Certo, restano nella memoria di tutti le ondate di applausi che hanno scandito i passaggi fondamentali dei dibattiti seguiti alle relazioni. Ma sarebbe un grave errore prospettico pensare che i nuovi cattolici italiani facciano scelte selettive che li spingono a dividersi in base a presunte quanto irrealistiche appartenze politiche o pseudo ideologiche. La realtà sta altrove: nel rifiuto della logica dell’aut-aut. Di chi ci vorrebbe pacifisti in guerra contro chi difende il diritto alla vita. O schierati per la famiglia contro chi persegue la giustizia sociale.
Non sarà che la distinzione, se mai, andrebbe ricercata semplicemente nella dimensione dei carismi e nelle vocazioni che per fortuna non mancano, né smettono di animare e contrassegnare il variegato cattolicesimo italiano? Nella prospettiva dell’impegno, non si tratta solo di capire che ciascuno di noi agisce in un ambito, ma di non trascurare mai i valori fondanti del comune essere cristiani, più volte richiamati dal Magistero e che trovano espansione proprio nelle virtù di una Chiesa in dialogo con il mondo.
Qualcuno taccerà questa nostra analisi di buonismo a buon mercato. Noi siamo convinti, invece, che nessun cristiano possa rinunciare ai valori “non negoziabili” (vita, famiglia e libertà di educazione), come alla spinta verso la pace, la giustizia e il sostegno ai poveri. Ci verrebbe da dire: ma che cristiani saremmo se solo lasciassimo indietro una sola di queste priorità?
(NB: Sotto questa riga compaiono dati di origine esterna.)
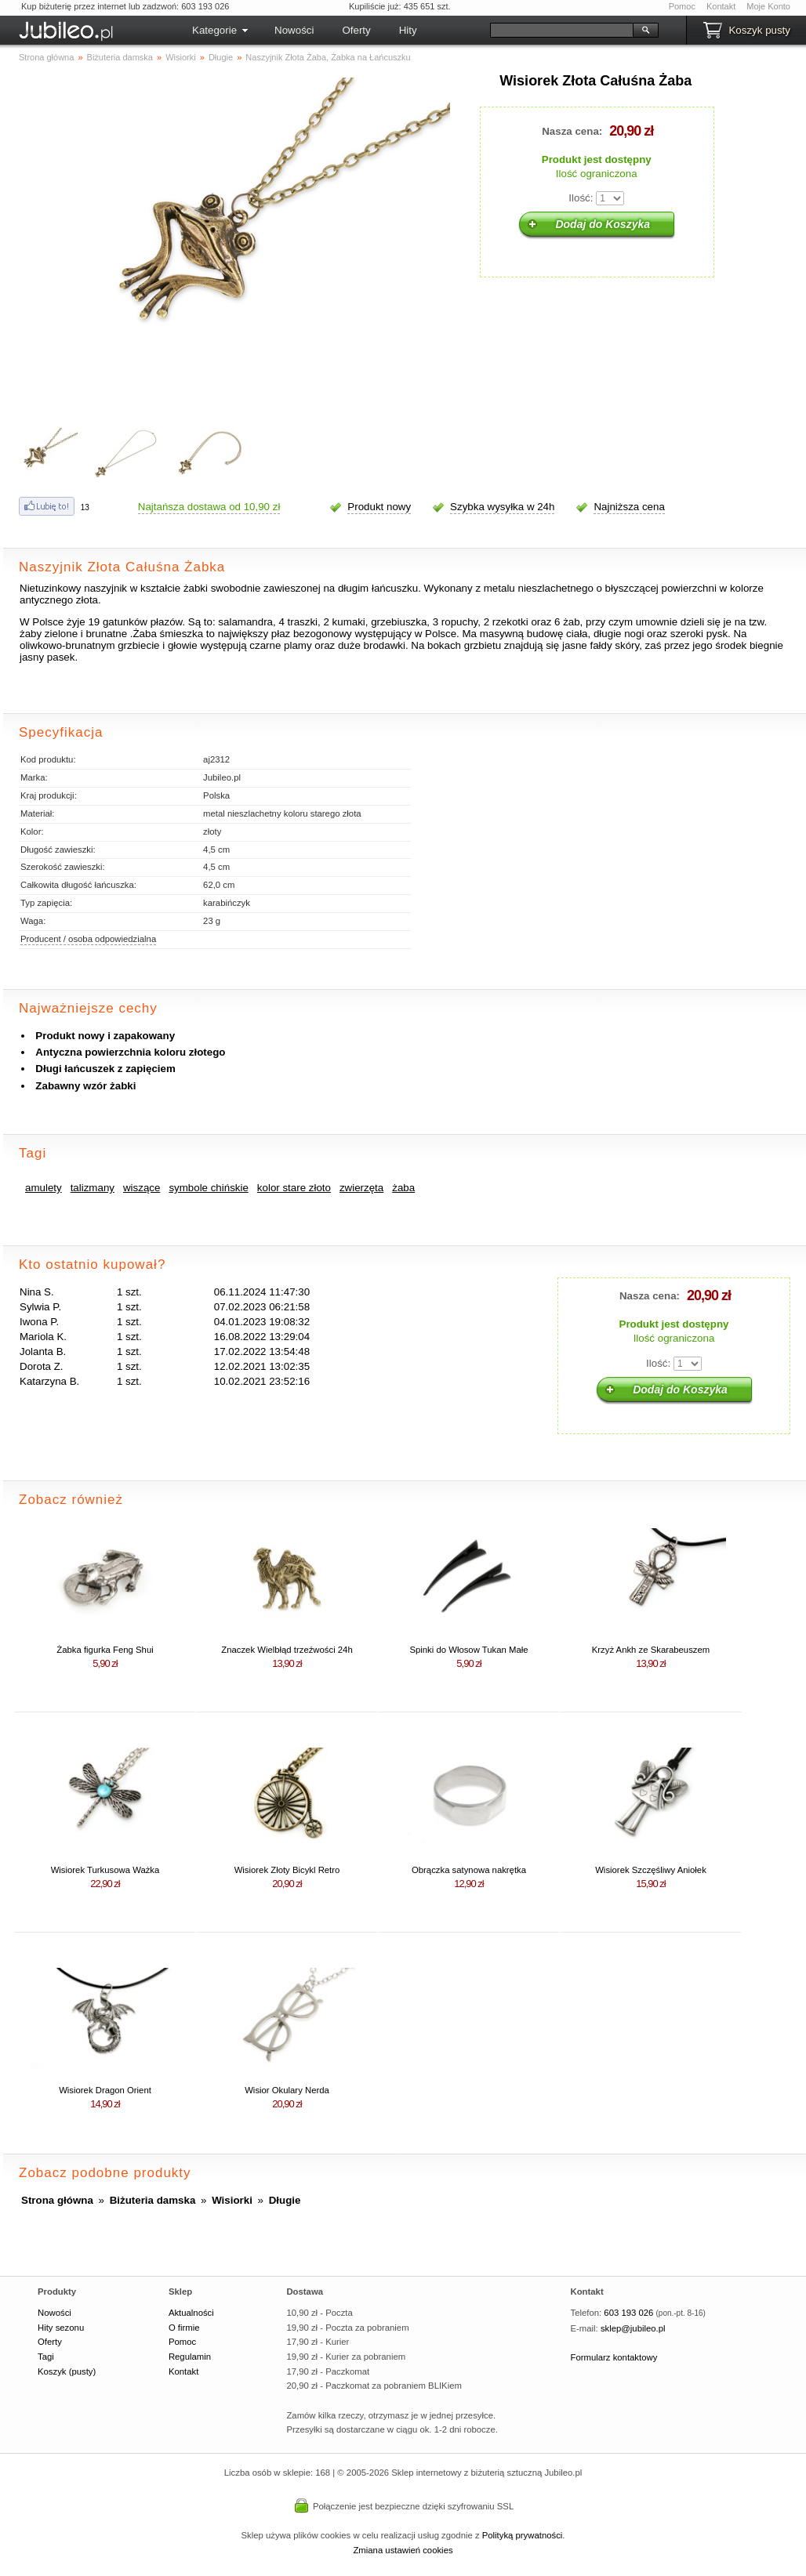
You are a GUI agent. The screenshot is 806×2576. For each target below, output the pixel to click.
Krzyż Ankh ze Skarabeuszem (651, 1649)
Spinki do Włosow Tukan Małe (468, 1649)
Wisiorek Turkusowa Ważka (105, 1870)
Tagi (46, 2356)
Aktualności (191, 2312)
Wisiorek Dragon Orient (105, 2090)
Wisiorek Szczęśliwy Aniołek (650, 1870)
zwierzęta (361, 1188)
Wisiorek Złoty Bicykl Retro (287, 1870)
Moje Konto (768, 6)
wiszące (141, 1188)
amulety (43, 1188)
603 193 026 (628, 2312)
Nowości (294, 30)
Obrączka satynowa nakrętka (469, 1870)
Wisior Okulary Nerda (287, 2090)
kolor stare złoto (294, 1188)
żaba (403, 1188)
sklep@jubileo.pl (633, 2328)
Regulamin (190, 2356)
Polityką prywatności (522, 2535)
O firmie (184, 2327)
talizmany (92, 1188)
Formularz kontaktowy (614, 2357)
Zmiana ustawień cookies (402, 2550)
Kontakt (720, 6)
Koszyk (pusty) (67, 2371)
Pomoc (682, 6)
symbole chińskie (208, 1188)
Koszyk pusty (759, 30)
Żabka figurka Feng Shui (104, 1649)
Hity (408, 30)
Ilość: (580, 198)
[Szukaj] (562, 30)
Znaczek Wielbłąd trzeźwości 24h (286, 1649)
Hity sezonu (61, 2327)
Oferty (356, 30)
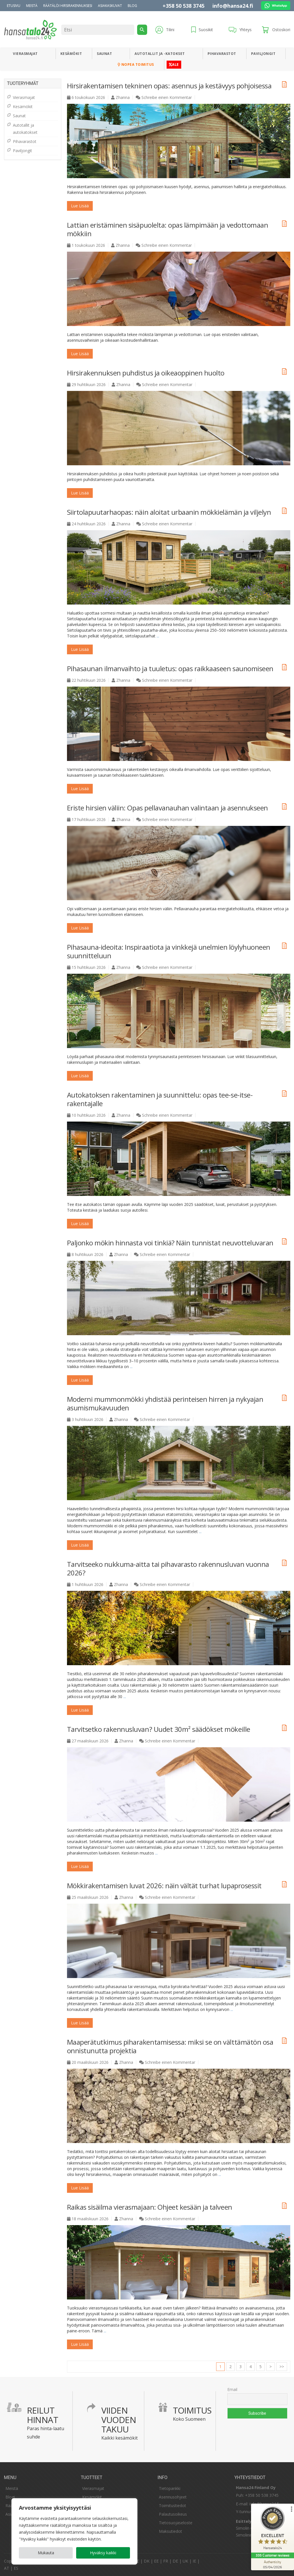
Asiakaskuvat (110, 5)
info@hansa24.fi (232, 5)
Ma poiché non viviamo in una bolla di sapone e sappiamo cogliere le contraddizioni che emergono anche dai nostri dibattiti e dai nostri confronti, dobbiamo saper costruire con tenacia la stima e la fiducia reciproche. Ancora una volta Pistoia e Pisa hanno dimostrato, dopo Verona e Loreto, che il cattolicesimo italiano è vivo e vivace. Ma non ci si può attardare un istante, vista la complessità dei problemi della società italiana.
In questa prospettiva, l’auspicio a promuovere solide “reti” fra cattolici e luoghi del discernimento comunitario, deve essere colto con slancio, coraggio e generosità. Lo esigono le ingiustizie da sanare, le vite da far nascere e preservare sino alla morte naturale, i poveri da soccorrere nel segno della giustizia sociale, i giovani da sostenere con l’educazione e con il superamento dell’eterno precariato, la pace da costruire nei cuori e nei patti fra gli uomini, la libertà sociale e di educazione da coltivare. Vi sembra poco per un’agenda sociale e politica dei cattolici italiani?